Em nota, Júnior Mano negou qualquer irregularidade e afirmou que “sua correção de conduta será reconhecida ao fim da investigação”. Desde 2021, a cidade que mais recebeu emendas do deputado foi Nova Russas, governada por sua esposa, Giordanna Mano, que não foi alvo da operação.
☆ Outros parlamentares citados
Além de Júnior Mano, as investigações também mencionam emendas associadas a outros parlamentares cearenses: José Guimarães (PT), atual líder do governo na Câmara; Eunício Oliveira (MDB) e Yuri do Paredão (MDB). Nenhum dos três foi alvo da operação.
Em nota, Guimarães declarou: “Reafirmo o fato de que não destinei emendas parlamentares à localidade de Choró (CE)”. Sobre Canindé, outra cidade citada, afirmou que “uma simples consulta ao Siafi comprova que não destinei emenda entre 2024 e 2025”.

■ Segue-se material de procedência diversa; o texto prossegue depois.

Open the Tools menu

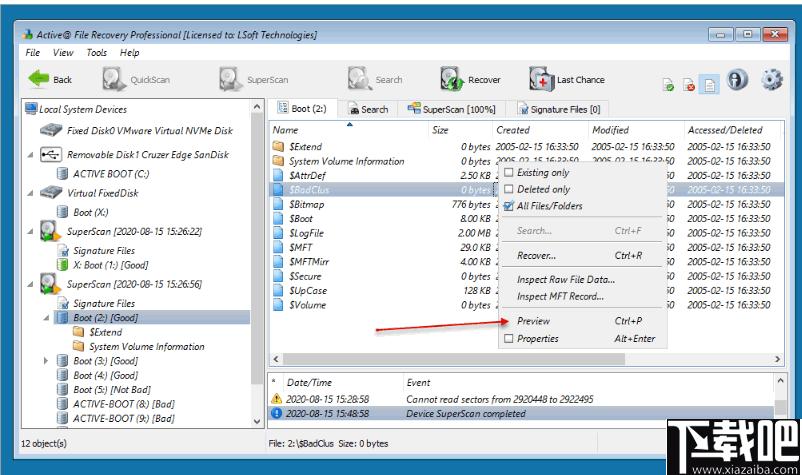click(97, 53)
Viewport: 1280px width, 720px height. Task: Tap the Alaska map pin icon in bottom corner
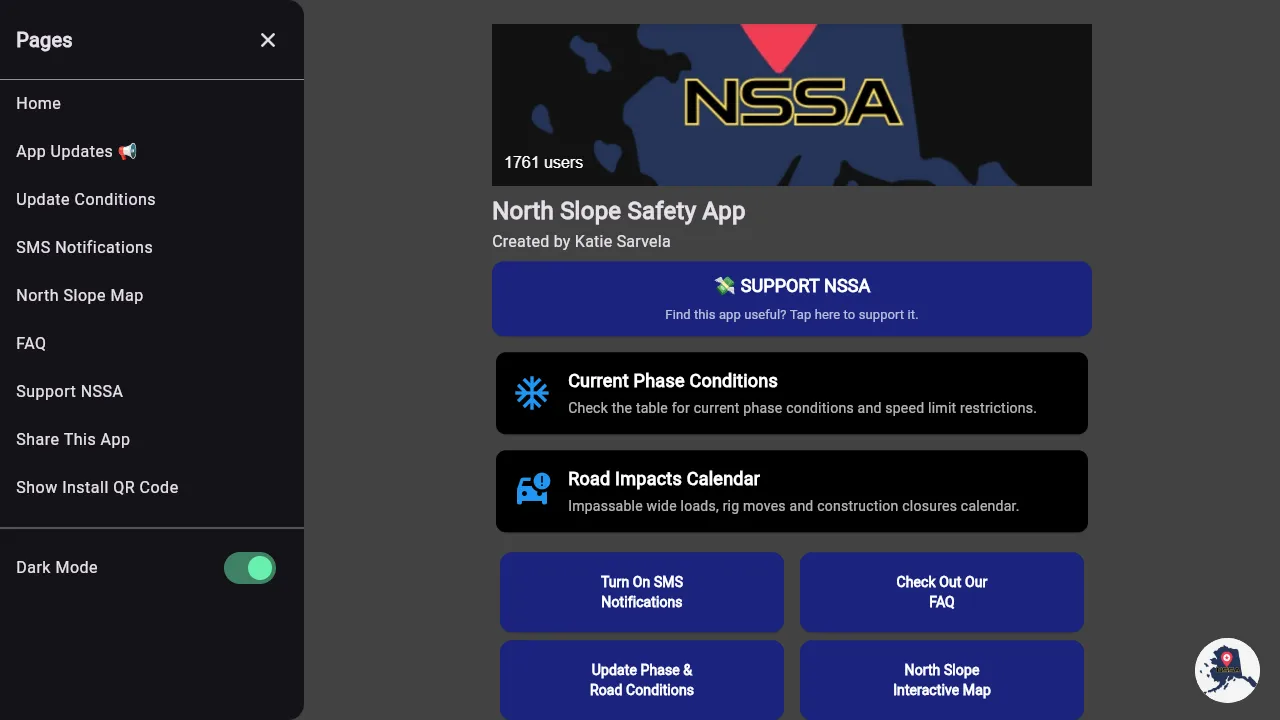click(x=1227, y=670)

A assessoria de Eunício Oliveira informou que o parlamentar “destina emendas para obras em dezenas de municípios cearenses, de forma transparente e de acordo com a legislação” e que já pediu a suspensão de uma emenda para Canindé. Yuri do Paredão, por sua vez, afirmou que “o fato de todos os recursos estarem disponíveis no Portal da Transferência da Câmara demonstra a seriedade e a responsabilidade com que o deputado conduz suas ações”.
☆ Expansão do escopo e tensão entre os Poderes
A descoberta do uso de emendas para alimentar campanhas eleitorais impulsionou o STF a autorizar, por decisão do ministro Gilmar Mendes, a abertura de uma investigação específica sobre a execução ilícita desses recursos. Há expectativa de que novas manifestações da PGR sejam apresentadas ainda neste semestre, o que preocupa lideranças no Congresso diante da possibilidade de novas medidas cautelares, como quebras de sigilo e buscas autorizadas pela Corte.

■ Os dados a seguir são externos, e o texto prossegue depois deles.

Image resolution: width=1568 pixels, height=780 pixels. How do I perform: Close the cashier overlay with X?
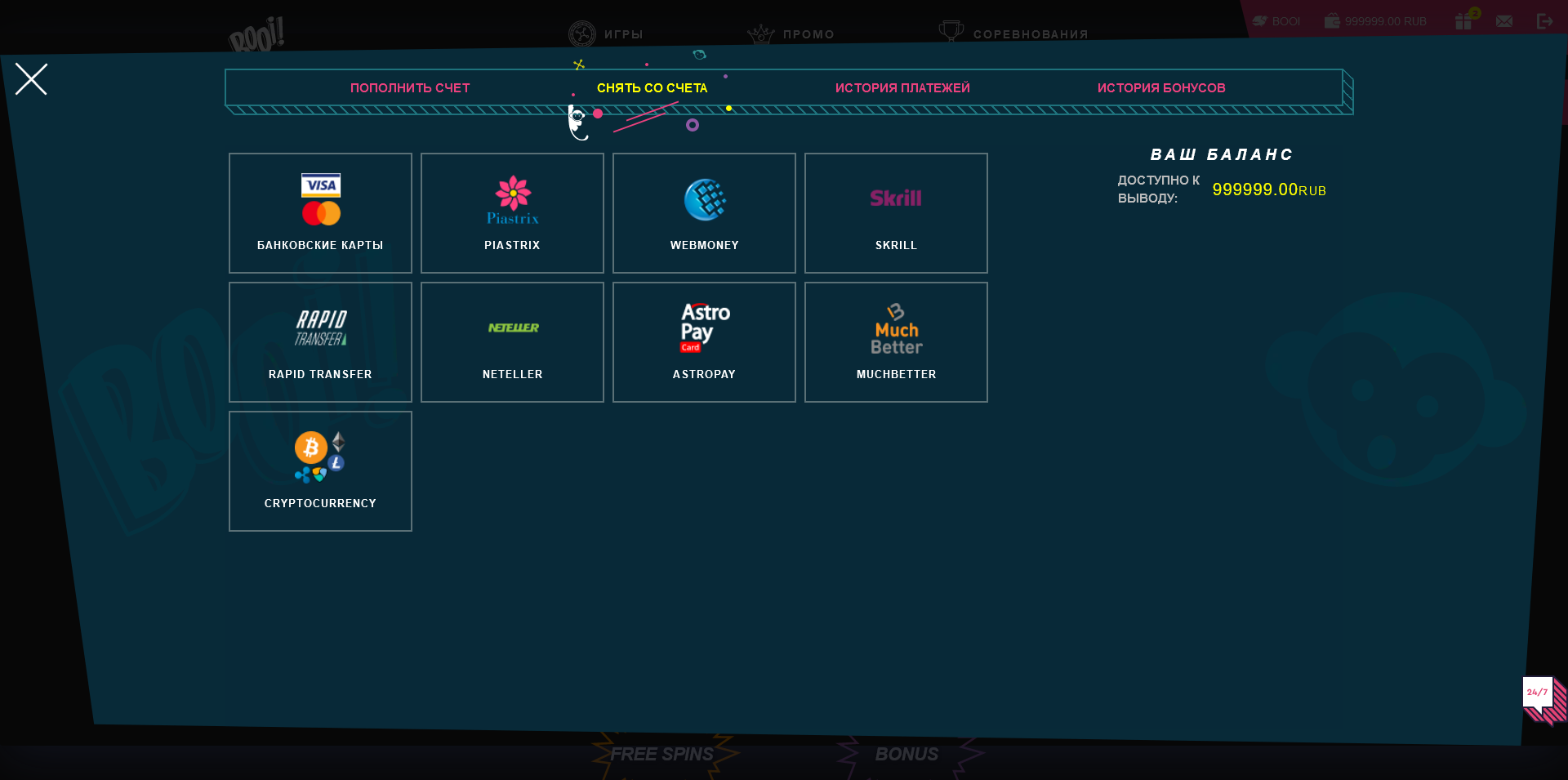(x=31, y=79)
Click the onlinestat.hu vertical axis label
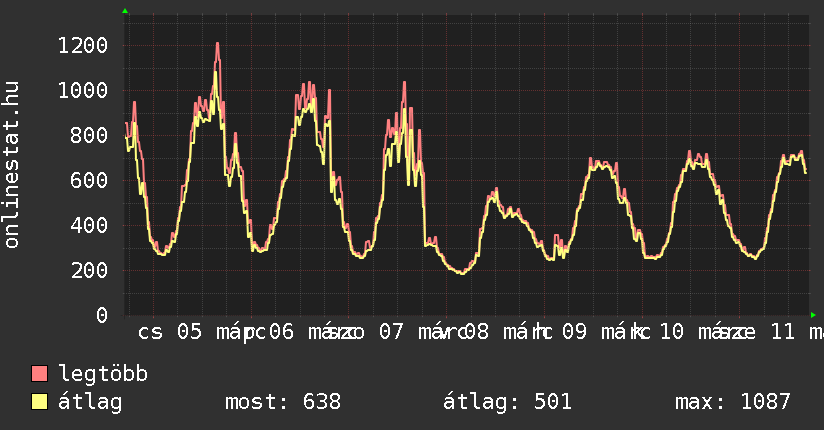 [x=13, y=166]
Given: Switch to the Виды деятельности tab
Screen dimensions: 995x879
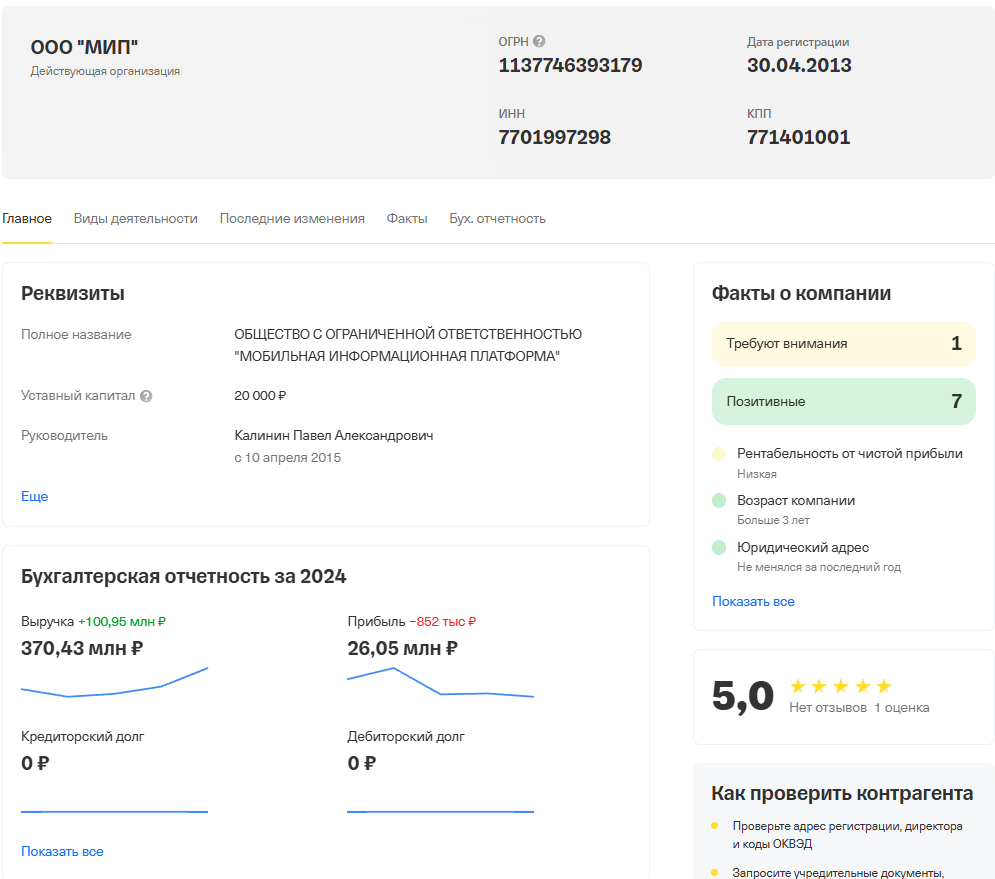Looking at the screenshot, I should tap(136, 218).
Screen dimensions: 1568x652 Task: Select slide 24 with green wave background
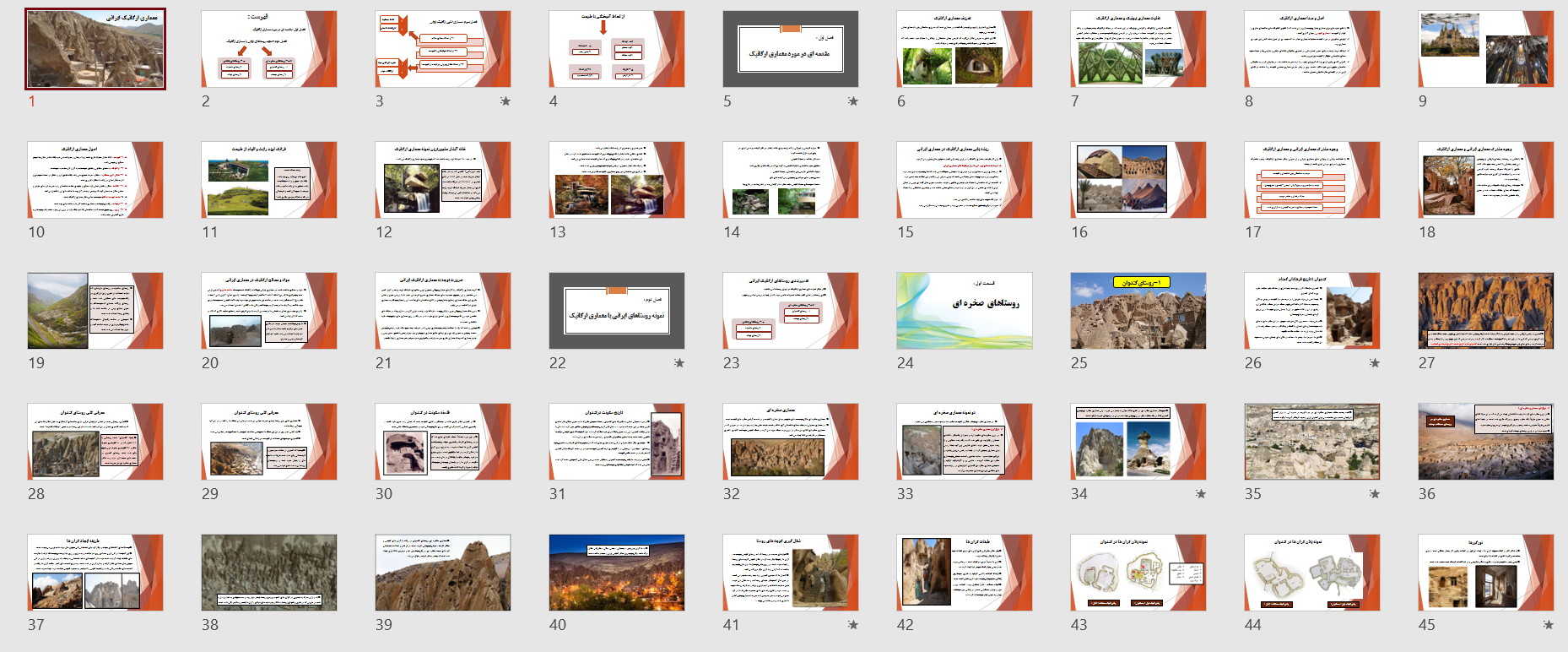point(965,311)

As apurações já haviam provocado, em abril, a queda do então ministro das Comunicações, Juscelino Filho (União-MA), denunciado pela PGR por desvio de emendas em seu mandato anterior como deputado. Parte da verba teria sido destinada à pavimentação de ruas em Vitorino Freire (MA), município então governado por sua irmã.
☆ Outros casos recentes
As investigações sobre o uso político de emendas parlamentares não são isoladas. Em fevereiro, emendas indicadas por Afonso Motta (PDT-RS) foram alvo de operação da PF, que resultou na demissão de seu chefe de gabinete. Em março, a Primeira Turma do STF tornou réus os deputados Josimar Maranhãozinho (MA), Pastor Gil (MA) e o suplente Bosco Costa (SE), todos do PL, acusados de negociar R$ 6,6 milhões em emendas em troca de R$ 1,6 milhão em propina.
Em outro caso, a PF apontou que um servidor estadual recebia comissão de 6% sobre verbas destinadas por um deputado para um hospital em Santa Cruz do Sul (RS), formalizadas inclusive por contrato — evidência, segundo a PF, de corrupção sistematizada.
☆ CGU e o padrão das irregularidades
Parte relevante dessas apurações teve origem em relatórios da Controladoria-Geral da União (CGU), que detectaram concentrações atípicas de emendas em municípios ligados a parlamentares, sem critérios técnicos claros. Os indícios apontam para superfaturamento, favorecimento político e uso de empresas de fachada para viabilizar os desvios.
As descobertas ampliam o mal-estar entre os Poderes. Nos bastidores, ministros do STF reconhecem que o avanço das investigações tem contribuído para as tensões com o Congresso e com setores do Executivo. A ofensiva sobre as emendas parlamentares — vistas por muitos como instrumento legítimo de articulação política — levanta questões fundamentais sobre os limites da autonomia legislativa e a necessidade de maior transparência no uso dos recursos públicos.